• _Work instruction_: The entries that follow should be duplicated in full, without a single alteration.

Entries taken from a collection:
◆ ◆ ◆ ◆

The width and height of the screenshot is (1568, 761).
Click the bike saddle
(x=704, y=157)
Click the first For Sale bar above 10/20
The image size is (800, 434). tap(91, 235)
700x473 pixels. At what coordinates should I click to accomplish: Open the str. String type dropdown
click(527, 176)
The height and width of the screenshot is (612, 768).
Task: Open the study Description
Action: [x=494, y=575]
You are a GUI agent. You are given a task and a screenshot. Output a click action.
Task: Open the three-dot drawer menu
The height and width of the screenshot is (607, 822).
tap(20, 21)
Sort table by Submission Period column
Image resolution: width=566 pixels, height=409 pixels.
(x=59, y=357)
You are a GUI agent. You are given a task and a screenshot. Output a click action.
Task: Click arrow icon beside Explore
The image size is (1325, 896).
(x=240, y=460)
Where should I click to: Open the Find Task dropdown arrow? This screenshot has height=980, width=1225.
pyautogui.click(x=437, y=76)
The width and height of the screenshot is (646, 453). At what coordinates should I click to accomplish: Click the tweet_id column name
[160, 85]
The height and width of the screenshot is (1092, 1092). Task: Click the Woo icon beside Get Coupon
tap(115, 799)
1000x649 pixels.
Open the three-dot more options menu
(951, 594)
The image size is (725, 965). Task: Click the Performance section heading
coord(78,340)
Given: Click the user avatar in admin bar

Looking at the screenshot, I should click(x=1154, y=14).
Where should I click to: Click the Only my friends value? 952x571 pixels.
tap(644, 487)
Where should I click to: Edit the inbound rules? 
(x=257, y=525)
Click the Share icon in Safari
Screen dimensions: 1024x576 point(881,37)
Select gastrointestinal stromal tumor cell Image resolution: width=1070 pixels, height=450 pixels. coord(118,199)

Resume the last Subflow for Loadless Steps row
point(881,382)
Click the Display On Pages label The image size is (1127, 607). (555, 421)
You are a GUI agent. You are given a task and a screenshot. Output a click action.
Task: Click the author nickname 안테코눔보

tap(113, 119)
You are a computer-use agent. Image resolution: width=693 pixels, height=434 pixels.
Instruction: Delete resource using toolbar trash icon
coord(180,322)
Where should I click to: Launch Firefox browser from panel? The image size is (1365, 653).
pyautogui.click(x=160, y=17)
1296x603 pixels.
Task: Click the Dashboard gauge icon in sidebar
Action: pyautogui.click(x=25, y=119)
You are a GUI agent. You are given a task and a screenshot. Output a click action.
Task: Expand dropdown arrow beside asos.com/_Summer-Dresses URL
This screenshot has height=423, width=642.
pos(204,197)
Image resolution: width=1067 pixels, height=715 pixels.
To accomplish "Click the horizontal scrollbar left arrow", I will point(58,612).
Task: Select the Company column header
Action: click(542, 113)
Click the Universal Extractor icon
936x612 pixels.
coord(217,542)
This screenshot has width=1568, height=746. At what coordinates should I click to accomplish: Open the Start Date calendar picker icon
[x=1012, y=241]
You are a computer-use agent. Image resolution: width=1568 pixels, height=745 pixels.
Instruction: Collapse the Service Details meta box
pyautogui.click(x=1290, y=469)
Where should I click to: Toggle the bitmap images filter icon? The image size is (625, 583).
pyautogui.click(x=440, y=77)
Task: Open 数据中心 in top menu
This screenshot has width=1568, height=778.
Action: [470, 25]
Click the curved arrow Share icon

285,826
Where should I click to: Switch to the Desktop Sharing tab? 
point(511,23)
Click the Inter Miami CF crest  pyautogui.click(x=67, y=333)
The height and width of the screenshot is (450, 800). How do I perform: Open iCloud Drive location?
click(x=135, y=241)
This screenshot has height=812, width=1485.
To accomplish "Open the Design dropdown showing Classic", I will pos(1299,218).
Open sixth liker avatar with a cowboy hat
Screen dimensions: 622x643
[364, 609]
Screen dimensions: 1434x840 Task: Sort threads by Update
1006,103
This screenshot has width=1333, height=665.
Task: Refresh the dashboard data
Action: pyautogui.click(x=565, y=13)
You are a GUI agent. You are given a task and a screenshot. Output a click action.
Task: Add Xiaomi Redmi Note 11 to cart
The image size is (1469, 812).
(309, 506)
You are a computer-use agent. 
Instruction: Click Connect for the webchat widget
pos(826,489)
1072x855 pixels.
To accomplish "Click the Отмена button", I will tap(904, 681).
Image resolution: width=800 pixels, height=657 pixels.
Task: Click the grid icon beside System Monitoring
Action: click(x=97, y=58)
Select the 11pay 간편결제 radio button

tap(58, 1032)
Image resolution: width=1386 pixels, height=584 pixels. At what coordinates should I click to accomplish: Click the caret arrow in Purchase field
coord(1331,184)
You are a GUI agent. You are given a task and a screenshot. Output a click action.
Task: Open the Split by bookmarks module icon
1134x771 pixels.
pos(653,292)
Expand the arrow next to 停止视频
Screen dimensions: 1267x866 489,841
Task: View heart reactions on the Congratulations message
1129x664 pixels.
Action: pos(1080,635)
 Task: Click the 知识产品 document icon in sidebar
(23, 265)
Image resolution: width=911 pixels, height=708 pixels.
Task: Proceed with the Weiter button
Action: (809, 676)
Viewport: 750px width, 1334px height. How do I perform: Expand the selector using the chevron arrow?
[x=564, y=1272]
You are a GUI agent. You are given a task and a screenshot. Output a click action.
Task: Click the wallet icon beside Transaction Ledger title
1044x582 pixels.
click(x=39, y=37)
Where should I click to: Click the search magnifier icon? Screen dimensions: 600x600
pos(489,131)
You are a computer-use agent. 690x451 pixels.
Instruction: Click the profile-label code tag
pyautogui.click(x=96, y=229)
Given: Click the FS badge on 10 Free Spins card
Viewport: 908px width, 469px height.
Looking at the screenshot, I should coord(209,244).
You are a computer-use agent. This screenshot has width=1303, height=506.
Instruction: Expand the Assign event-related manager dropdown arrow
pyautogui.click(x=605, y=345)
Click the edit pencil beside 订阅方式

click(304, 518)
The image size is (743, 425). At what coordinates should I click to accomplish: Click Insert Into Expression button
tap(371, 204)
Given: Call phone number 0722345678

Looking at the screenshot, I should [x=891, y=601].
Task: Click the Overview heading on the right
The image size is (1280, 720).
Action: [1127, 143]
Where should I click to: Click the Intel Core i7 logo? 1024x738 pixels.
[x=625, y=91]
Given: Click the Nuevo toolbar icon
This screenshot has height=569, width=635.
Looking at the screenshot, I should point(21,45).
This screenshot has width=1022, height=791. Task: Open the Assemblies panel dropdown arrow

◆ ◆ ◆ ◆

• _Expected answer_:
The width and height of the screenshot is (1568, 761).
Click the bike saddle
(x=704, y=157)
Click the first For Sale bar above 10/20
The image size is (800, 434). tap(91, 235)
700x473 pixels. At what coordinates should I click to accomplish: Open the str. String type dropdown
click(527, 176)
The height and width of the screenshot is (612, 768).
Task: Open the study Description
Action: [x=494, y=575]
You are a GUI agent. You are given a task and a screenshot. Output a click action.
Task: Open the three-dot drawer menu
The height and width of the screenshot is (607, 822).
tap(20, 21)
Sort table by Submission Period column
Image resolution: width=566 pixels, height=409 pixels.
(x=59, y=357)
You are a GUI agent. You are given a task and a screenshot. Output a click action.
Task: Click arrow icon beside Explore
The image size is (1325, 896).
(x=240, y=460)
Where should I click to: Open the Find Task dropdown arrow? This screenshot has height=980, width=1225.
pyautogui.click(x=437, y=76)
The width and height of the screenshot is (646, 453). At what coordinates should I click to accomplish: Click the tweet_id column name
[160, 85]
The height and width of the screenshot is (1092, 1092). Task: Click the Woo icon beside Get Coupon
tap(115, 799)
1000x649 pixels.
Open the three-dot more options menu
(951, 594)
The image size is (725, 965). Task: Click the Performance section heading
coord(78,340)
Given: Click the user avatar in admin bar

Looking at the screenshot, I should click(x=1154, y=14).
Where should I click to: Click the Only my friends value? 952x571 pixels.
tap(644, 487)
Where should I click to: Edit the inbound rules? 
(x=257, y=525)
Click the Share icon in Safari
Screen dimensions: 1024x576 point(881,37)
Select gastrointestinal stromal tumor cell Image resolution: width=1070 pixels, height=450 pixels. coord(118,199)

Resume the last Subflow for Loadless Steps row
point(881,382)
Click the Display On Pages label The image size is (1127, 607). (555, 421)
You are a GUI agent. You are given a task and a screenshot. Output a click action.
Task: Click the author nickname 안테코눔보

tap(113, 119)
You are a computer-use agent. Image resolution: width=693 pixels, height=434 pixels.
Instruction: Delete resource using toolbar trash icon
coord(180,322)
Where should I click to: Launch Firefox browser from panel? The image size is (1365, 653).
pyautogui.click(x=160, y=17)
1296x603 pixels.
Task: Click the Dashboard gauge icon in sidebar
Action: pyautogui.click(x=25, y=119)
You are a GUI agent. You are given a task and a screenshot. Output a click action.
Task: Expand dropdown arrow beside asos.com/_Summer-Dresses URL
This screenshot has height=423, width=642.
pos(204,197)
Image resolution: width=1067 pixels, height=715 pixels.
To accomplish "Click the horizontal scrollbar left arrow", I will point(58,612).
Task: Select the Company column header
Action: click(542, 113)
Click the Universal Extractor icon
936x612 pixels.
coord(217,542)
This screenshot has width=1568, height=746. At what coordinates should I click to accomplish: Open the Start Date calendar picker icon
[x=1012, y=241]
You are a computer-use agent. Image resolution: width=1568 pixels, height=745 pixels.
Instruction: Collapse the Service Details meta box
pyautogui.click(x=1290, y=469)
Where should I click to: Toggle the bitmap images filter icon? The image size is (625, 583).
pyautogui.click(x=440, y=77)
Task: Open 数据中心 in top menu
This screenshot has width=1568, height=778.
Action: [470, 25]
Click the curved arrow Share icon

285,826
Where should I click to: Switch to the Desktop Sharing tab? 
point(511,23)
Click the Inter Miami CF crest  pyautogui.click(x=67, y=333)
The height and width of the screenshot is (450, 800). How do I perform: Open iCloud Drive location?
click(x=135, y=241)
This screenshot has height=812, width=1485.
To accomplish "Open the Design dropdown showing Classic", I will pos(1299,218).
Open sixth liker avatar with a cowboy hat
Screen dimensions: 622x643
[364, 609]
Screen dimensions: 1434x840 Task: Sort threads by Update
1006,103
This screenshot has width=1333, height=665.
Task: Refresh the dashboard data
Action: pyautogui.click(x=565, y=13)
You are a GUI agent. You are given a task and a screenshot. Output a click action.
Task: Add Xiaomi Redmi Note 11 to cart
The image size is (1469, 812).
(309, 506)
You are a computer-use agent. 
Instruction: Click Connect for the webchat widget
pos(826,489)
1072x855 pixels.
To accomplish "Click the Отмена button", I will tap(904, 681).
Image resolution: width=800 pixels, height=657 pixels.
Task: Click the grid icon beside System Monitoring
Action: click(x=97, y=58)
Select the 11pay 간편결제 radio button

tap(58, 1032)
Image resolution: width=1386 pixels, height=584 pixels. At what coordinates should I click to accomplish: Click the caret arrow in Purchase field
coord(1331,184)
You are a GUI agent. You are given a task and a screenshot. Output a click action.
Task: Open the Split by bookmarks module icon
1134x771 pixels.
pos(653,292)
Expand the arrow next to 停止视频
Screen dimensions: 1267x866 489,841
Task: View heart reactions on the Congratulations message
1129x664 pixels.
Action: pos(1080,635)
 Task: Click the 知识产品 document icon in sidebar
(23, 265)
Image resolution: width=911 pixels, height=708 pixels.
Task: Proceed with the Weiter button
Action: (809, 676)
Viewport: 750px width, 1334px height. How do I perform: Expand the selector using the chevron arrow?
[x=564, y=1272]
You are a GUI agent. You are given a task and a screenshot. Output a click action.
Task: Click the wallet icon beside Transaction Ledger title
1044x582 pixels.
click(x=39, y=37)
Where should I click to: Click the search magnifier icon? Screen dimensions: 600x600
pos(489,131)
You are a computer-use agent. 690x451 pixels.
Instruction: Click the profile-label code tag
pyautogui.click(x=96, y=229)
Given: Click the FS badge on 10 Free Spins card
Viewport: 908px width, 469px height.
Looking at the screenshot, I should coord(209,244).
You are a computer-use agent. This screenshot has width=1303, height=506.
Instruction: Expand the Assign event-related manager dropdown arrow
pyautogui.click(x=605, y=345)
Click the edit pencil beside 订阅方式

click(304, 518)
The image size is (743, 425). At what coordinates should I click to accomplish: Click Insert Into Expression button
tap(371, 204)
Given: Call phone number 0722345678

Looking at the screenshot, I should [x=891, y=601].
Task: Click the Overview heading on the right
The image size is (1280, 720).
Action: [1127, 143]
Where should I click to: Click the Intel Core i7 logo? 1024x738 pixels.
[x=625, y=91]
Given: Click the Nuevo toolbar icon
This screenshot has height=569, width=635.
Looking at the screenshot, I should point(21,45).
This screenshot has width=1022, height=791. Task: Open the Assemblies panel dropdown arrow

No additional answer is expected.